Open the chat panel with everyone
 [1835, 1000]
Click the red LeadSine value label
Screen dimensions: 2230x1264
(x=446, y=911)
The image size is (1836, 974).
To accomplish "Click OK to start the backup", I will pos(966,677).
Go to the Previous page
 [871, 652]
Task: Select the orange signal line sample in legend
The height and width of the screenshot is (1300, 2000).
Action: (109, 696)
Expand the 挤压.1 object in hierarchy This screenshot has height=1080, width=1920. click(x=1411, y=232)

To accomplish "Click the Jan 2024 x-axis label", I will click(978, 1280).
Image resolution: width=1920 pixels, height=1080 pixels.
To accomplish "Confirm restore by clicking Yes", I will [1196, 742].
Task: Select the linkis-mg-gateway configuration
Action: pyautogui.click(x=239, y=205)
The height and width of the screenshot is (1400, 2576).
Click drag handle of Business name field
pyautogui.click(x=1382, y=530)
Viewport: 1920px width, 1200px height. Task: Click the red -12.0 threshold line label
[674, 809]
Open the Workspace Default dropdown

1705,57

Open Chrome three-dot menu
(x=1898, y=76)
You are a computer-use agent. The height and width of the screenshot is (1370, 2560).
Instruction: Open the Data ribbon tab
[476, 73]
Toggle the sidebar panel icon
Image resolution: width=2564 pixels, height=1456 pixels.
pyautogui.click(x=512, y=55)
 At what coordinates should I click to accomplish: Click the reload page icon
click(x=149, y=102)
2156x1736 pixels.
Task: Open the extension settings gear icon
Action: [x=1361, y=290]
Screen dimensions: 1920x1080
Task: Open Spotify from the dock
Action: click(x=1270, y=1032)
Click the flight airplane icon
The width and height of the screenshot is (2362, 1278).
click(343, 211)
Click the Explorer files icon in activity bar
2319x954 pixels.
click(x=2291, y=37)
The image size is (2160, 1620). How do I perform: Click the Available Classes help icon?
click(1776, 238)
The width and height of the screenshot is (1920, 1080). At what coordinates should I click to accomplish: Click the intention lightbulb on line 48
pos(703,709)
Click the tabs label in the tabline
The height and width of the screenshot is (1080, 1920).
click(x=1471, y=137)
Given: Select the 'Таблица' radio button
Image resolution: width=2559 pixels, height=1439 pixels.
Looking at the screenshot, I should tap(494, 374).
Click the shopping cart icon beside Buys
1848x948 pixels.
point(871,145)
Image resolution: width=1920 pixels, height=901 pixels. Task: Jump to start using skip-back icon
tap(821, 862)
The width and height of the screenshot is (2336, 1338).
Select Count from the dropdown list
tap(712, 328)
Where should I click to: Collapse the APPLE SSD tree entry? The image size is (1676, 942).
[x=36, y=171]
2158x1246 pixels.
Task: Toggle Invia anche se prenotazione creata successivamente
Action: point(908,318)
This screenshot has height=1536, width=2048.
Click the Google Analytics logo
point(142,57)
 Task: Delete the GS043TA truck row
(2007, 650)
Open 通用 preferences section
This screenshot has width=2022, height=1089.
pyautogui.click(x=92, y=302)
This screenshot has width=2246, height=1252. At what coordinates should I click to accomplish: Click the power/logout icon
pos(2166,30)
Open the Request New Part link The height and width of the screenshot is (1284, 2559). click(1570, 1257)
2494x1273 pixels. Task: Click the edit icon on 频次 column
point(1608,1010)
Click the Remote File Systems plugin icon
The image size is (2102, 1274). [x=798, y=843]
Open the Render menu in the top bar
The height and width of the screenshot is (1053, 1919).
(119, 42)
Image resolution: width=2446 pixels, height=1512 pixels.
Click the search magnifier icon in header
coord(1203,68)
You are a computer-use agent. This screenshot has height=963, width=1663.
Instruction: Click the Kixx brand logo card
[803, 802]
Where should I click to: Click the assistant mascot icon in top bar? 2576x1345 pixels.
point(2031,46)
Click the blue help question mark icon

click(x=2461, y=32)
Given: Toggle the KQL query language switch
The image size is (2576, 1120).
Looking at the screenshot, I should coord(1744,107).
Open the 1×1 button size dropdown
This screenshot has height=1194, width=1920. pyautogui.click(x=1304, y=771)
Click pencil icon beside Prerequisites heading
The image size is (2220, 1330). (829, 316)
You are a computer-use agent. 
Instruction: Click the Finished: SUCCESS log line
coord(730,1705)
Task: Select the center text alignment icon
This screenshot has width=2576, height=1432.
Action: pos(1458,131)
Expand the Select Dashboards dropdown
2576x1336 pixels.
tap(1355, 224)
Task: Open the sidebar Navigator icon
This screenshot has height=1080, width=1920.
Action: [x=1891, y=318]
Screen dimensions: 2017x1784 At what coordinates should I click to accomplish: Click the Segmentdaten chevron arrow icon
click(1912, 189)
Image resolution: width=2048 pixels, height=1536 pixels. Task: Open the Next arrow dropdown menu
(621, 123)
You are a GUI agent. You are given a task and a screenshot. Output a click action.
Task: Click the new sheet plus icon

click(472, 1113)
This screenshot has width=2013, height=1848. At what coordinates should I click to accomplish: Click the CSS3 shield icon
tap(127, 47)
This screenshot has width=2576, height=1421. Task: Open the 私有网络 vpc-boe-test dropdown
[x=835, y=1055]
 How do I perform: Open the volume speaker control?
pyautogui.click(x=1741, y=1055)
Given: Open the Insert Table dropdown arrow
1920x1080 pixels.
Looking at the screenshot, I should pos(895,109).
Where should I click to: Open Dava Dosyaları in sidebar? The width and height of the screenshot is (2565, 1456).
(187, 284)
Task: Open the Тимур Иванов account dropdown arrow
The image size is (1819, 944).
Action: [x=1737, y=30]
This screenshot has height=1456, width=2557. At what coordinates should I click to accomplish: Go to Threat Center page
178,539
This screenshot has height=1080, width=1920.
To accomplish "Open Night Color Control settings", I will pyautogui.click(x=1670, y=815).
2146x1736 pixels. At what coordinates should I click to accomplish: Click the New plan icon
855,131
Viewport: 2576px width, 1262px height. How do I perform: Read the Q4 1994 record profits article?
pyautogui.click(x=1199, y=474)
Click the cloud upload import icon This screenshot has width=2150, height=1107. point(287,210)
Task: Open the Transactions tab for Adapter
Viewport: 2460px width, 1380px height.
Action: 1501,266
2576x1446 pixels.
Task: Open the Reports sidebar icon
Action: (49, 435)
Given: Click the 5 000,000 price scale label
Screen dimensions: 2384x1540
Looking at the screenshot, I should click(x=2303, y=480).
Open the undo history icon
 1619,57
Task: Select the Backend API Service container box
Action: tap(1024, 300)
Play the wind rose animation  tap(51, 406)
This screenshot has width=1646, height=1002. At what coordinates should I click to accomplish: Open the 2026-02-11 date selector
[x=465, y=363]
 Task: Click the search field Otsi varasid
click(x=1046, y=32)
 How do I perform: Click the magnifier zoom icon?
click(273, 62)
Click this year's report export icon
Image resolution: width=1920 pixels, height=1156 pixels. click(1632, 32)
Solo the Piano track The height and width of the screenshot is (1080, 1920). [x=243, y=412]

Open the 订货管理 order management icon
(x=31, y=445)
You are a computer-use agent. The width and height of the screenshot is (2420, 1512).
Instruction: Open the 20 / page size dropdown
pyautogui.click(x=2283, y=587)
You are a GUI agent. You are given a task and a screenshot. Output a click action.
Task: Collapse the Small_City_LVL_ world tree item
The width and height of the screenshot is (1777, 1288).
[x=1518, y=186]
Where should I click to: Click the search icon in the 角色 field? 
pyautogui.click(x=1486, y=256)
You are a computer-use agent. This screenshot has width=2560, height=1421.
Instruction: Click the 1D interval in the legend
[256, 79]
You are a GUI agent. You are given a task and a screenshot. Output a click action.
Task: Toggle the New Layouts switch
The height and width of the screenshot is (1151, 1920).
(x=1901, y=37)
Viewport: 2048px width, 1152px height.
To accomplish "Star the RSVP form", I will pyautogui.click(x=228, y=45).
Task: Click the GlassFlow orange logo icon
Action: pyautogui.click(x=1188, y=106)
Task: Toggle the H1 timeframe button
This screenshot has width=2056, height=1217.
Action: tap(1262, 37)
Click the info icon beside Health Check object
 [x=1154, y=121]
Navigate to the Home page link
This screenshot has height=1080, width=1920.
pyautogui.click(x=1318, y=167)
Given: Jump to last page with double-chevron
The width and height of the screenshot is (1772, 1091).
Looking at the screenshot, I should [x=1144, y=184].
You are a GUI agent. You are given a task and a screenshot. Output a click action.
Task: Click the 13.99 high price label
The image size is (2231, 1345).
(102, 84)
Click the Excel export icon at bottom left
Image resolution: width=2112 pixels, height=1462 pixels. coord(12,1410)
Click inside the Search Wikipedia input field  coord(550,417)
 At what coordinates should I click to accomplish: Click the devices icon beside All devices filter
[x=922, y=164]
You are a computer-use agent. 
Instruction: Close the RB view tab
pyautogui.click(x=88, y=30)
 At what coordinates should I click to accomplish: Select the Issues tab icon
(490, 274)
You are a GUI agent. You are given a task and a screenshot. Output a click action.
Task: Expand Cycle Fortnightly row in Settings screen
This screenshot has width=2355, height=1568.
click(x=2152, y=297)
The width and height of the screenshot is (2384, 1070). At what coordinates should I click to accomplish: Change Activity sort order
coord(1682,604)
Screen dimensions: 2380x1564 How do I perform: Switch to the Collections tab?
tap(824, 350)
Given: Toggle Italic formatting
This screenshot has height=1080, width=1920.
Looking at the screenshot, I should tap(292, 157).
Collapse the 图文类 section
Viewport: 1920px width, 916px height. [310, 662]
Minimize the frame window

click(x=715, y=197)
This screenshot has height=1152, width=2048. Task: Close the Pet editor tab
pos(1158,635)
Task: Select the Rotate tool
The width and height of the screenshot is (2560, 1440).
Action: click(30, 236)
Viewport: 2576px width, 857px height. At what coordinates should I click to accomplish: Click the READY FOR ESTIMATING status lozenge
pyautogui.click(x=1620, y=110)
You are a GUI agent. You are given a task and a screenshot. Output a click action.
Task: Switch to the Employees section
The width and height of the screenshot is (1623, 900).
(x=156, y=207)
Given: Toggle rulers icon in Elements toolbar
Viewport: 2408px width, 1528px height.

* _Exercise aim_
How many lines of the listing contain the word "computer"? Reply with only the number.

* _Answer for the task_
6